#### [About this exercise]
Each line of the data holding "agent" should be found and copied.

####################

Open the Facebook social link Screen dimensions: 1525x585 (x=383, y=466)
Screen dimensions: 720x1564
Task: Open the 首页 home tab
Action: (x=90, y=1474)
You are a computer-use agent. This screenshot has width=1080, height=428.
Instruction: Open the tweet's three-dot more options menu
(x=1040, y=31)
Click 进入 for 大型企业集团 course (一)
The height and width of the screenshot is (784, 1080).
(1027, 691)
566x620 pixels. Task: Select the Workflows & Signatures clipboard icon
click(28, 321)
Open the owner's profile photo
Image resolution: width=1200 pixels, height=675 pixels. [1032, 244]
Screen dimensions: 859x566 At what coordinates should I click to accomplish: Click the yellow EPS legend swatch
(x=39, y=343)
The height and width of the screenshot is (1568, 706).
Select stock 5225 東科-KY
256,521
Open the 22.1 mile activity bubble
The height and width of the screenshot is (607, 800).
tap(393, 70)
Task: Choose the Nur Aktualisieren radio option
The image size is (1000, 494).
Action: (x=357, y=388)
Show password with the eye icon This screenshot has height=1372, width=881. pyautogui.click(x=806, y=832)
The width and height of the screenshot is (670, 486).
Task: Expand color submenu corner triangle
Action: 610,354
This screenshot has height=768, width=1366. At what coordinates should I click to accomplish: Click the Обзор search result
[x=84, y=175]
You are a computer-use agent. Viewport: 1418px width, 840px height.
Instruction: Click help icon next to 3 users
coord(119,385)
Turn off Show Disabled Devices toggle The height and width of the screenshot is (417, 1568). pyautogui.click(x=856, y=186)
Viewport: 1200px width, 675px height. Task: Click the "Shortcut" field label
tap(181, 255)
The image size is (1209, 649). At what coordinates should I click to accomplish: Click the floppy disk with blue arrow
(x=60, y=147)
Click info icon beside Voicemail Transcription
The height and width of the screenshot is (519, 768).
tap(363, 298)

####################

#### [Answer to the exercise]
You are a computer-use agent. This screenshot has width=1080, height=428.
You are a computer-use agent. Viewport: 1418px width, 840px height.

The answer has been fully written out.